Если он не захлопнул заветной крышки откровенности до сих пор, то сделал это сейчас, подумал Бардин и, взглянув на Гопкинса, отметил его прищур, скрывший глаза: непонятно было, смеется он или хмурится.
— Наши потомки будут любопытнее нас, мистер Гопкинс, — Бардину казалось, что целеустремленность диалога, в какой-то мере жесткая, уже не даст результата.
— Потомки? — переспросил Гопкинс живо — он словно откликался на приглашение Бардина к абстрактному разговору. — Им будет легче: они будут ближе к истине, но от этого они не будут умнее нас.
— Но они сочтут нас косными: за проблемами общими мы не видели проблем человеческих, если эти проблемы были уникальны… — сказал Бардин и подумал: не просто сменить тему беседы, если даже ты и хочешь это сделать.

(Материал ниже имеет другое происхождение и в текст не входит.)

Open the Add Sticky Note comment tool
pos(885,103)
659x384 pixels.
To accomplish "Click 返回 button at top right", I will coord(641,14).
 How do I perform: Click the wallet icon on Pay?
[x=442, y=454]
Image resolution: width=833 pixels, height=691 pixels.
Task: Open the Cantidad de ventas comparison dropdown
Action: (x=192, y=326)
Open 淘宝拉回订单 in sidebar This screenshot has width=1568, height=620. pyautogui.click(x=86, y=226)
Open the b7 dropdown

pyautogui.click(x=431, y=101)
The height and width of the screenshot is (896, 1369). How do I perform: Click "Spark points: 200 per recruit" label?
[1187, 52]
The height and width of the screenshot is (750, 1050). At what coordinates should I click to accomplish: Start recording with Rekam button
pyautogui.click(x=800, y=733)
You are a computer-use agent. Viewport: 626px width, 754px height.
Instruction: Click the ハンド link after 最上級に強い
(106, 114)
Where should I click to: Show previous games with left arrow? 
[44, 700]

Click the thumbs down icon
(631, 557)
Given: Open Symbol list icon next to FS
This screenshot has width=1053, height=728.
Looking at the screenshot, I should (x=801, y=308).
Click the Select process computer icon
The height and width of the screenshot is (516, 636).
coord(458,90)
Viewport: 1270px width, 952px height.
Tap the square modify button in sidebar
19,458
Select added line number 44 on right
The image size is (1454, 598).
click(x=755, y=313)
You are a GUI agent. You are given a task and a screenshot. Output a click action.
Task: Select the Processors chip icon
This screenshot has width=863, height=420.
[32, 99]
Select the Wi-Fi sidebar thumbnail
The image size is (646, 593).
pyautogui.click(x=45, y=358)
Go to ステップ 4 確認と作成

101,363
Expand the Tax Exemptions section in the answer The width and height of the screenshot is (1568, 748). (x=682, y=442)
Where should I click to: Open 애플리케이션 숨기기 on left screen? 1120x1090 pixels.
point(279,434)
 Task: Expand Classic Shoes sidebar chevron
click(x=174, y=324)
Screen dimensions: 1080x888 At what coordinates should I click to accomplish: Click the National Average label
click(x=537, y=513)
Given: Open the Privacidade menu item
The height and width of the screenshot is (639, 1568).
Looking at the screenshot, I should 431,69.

— Черчилль! — чуть ли не воскликнул Гопкинс и, сжав руки в кулак, медленно качнул их, качнул, точно трос с литой чушкой на конце, которой, как это однажды видел здесь Егор Иванович, рушат дома — трущобы. — Черчилль… — повторил Гопкинс, продолжая раскачивать руку — кулак был сжат добела, но в голосе уже не было ни силы, ни воинственности. — Главное — знать, что ты хочешь… — заключил Гопкинс, но Бардин вдруг подумал: «О Черчилле он говорит теперь? О Черчилле? А может, о себе…»
33
Когда они вернулись под сень старого вяза, солнце уже зашло, но отблеск его удерживался над землей — может быть, он шел от верхушек деревьев, еще освещенных солнцем. Казалось, большая крюшонница хозяина бездонна, хотя и емок был половник, которым хозяин разливал свое многоцветное зелье. Впрочем, размеры крюшонницы и не могли быть иными, если учитывать, что среди гостей, сидящих подле, был английский премьер. Непонятным было только одно: к чему так осложнена процедура угощения? В самом деле, зачем напиток трижды переливать из одного сосуда в другой, прежде чем он достигнет знатного гостя? Можно ведь прямо, тем более что емкости, так сказать, одни и те же, да и формы, если это имеет значение, схожи… Да, как у чудо-озера: приник сухим ртом к заветной влаге и ней… Но вот что любопытно: казалось, человек не хмелел. Нет, на самом деле он хмелел: глаза будто плавились и сигара, знаменитая сигара, достигнув уголка рта, как бы повисала, готовая вывалиться… Но так было не больше получаса, и первый признак отрезвления подавала та же сигара: неожиданно ожив, она возобновляла прерванное путешествие, путешествие, можно было подумать, вечное: из одного уголка рта в другой… В том, как сигара, придя в себя, принималась двигаться, было нечто интуитивное, похожее на поведение того самого черепашонка, который, выкарабкавшись из яичной скорлупы и выбравшись на поверхность сыпучей стихии, устремляется к морю… Одним словом, помимо воли человека соответствующий процесс отработала в нем сама природа, обратив в своеобразные циклы. Можно было подумать, что самочувствие Черчилля, больше того, его настроение прямо соответствовало этим циклам: совладав с хмелем, он ощущал прилив сил, а следовательно, и красноречия — многие из знаменитых монологов Черчилля, монологов-заклинаний, исповедей-молитв, были произнесены в такую минуту.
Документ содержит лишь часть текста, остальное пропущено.